==== QUOTED PASSAGE
You never know what’s going to happen when you’re hunting—isn’t that half the fun? Sometimes the unexpected makes your entire day, but other times it can get you into a pickle. For instance, one minute you’re enjoying a cool breeze in your face and the next you step in a hole and twist your ankle. Better yet, you could take a wrong turn and get lost, leave behind your clean drinking water, or get caught in a serious storm that forces you to bunker down for the night. There are countless scenarios with the potential to leave you stranded in the middle of nowhere with a lack of supplies.
What doesn’t kill you makes you stronger—but only if it doesn’t kill you. The following hunting survival tools could make all the difference if you get trapped in the field with limited supplies.
1. A Firestarter
If something happens and you’re stuck out in the field, you’re going to need a way to make fire for you and your pup. After all, fire is crucial to survival—it provides a way to stay warm, keep away bugs, cook food, and boil water. Keep your preferred fire starter in your bag so you can make fire no matter what.
2. Water Purification
Some hunters know how to make cool DIY water purification systems. If you don’t, there are devices like the LifeStraw—which can be inserted into a body of water and drank directly from as it actively removes waterborne viruses and protozoa.
========
▶ [TASK REQUIREMENTS]:
1. From the article on hunting survival tools, write out the passage from "You never know" to "with limited supplies.".
2. Answer these questions using the article on hunting survival tools:
(a) What four things does fire provide a way to do?
(b) Where should you keep your preferred fire starter?
(c) What does the LifeStraw remove as it is used?
3. List every mishap that the article on hunting survival tools gives as an example of what can happen while hunting.
==== RECORDED DATA
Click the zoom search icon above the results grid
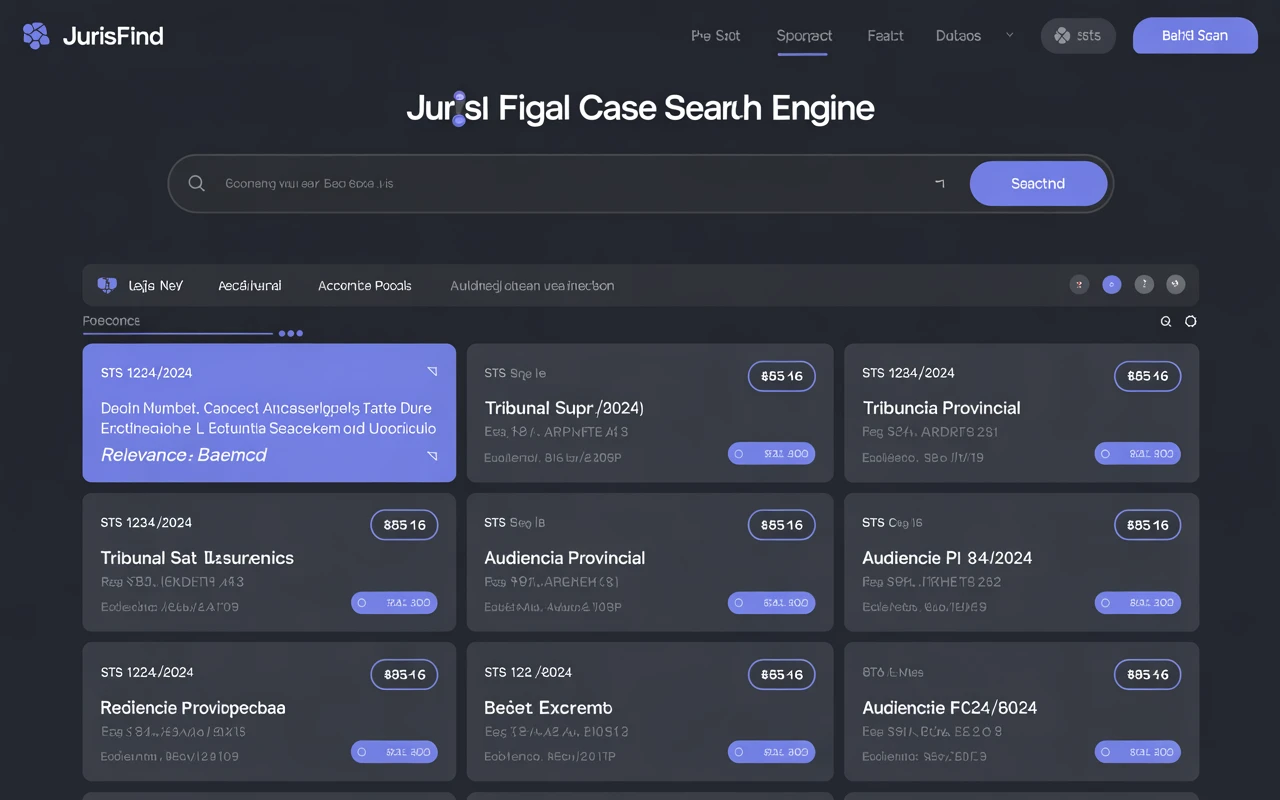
========
==== RECORDED DATA
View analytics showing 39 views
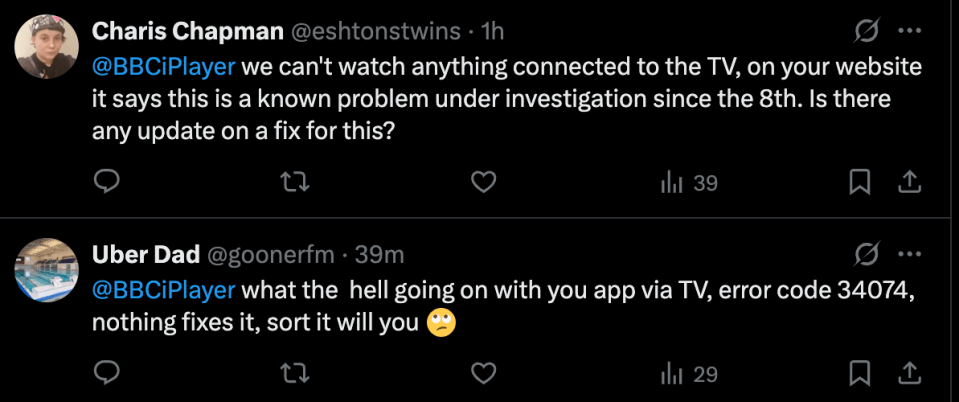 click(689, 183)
========
▶ [ANSWERS FOR EACH ITEM]:
1.
You never know what’s going to happen when you’re hunting—isn’t that half the fun? Sometimes the unexpected makes your entire day, but other times it can get you into a pickle. For instance, one minute you’re enjoying a cool breeze in your face and the next you step in a hole and twist your ankle. Better yet, you could take a wrong turn and get lost, leave behind your clean drinking water, or get caught in a serious storm that forces you to bunker down for the night. There are countless scenarios with the potential to leave you stranded in the middle of nowhere with a lack of supplies.
What doesn’t kill you makes you stronger—but only if it doesn’t kill you. The following hunting survival tools could make all the difference if you get trapped in the field with limited supplies.

2.
(a) Stay warm, keep away bugs, cook food, and boil water.
(b) In your bag.
(c) Waterborne viruses and protozoa.

3.
- Stepping in a hole and twisting your ankle
- Taking a wrong turn and getting lost
- Leaving behind your clean drinking water
- Getting caught in a serious storm that forces you to bunker down for the night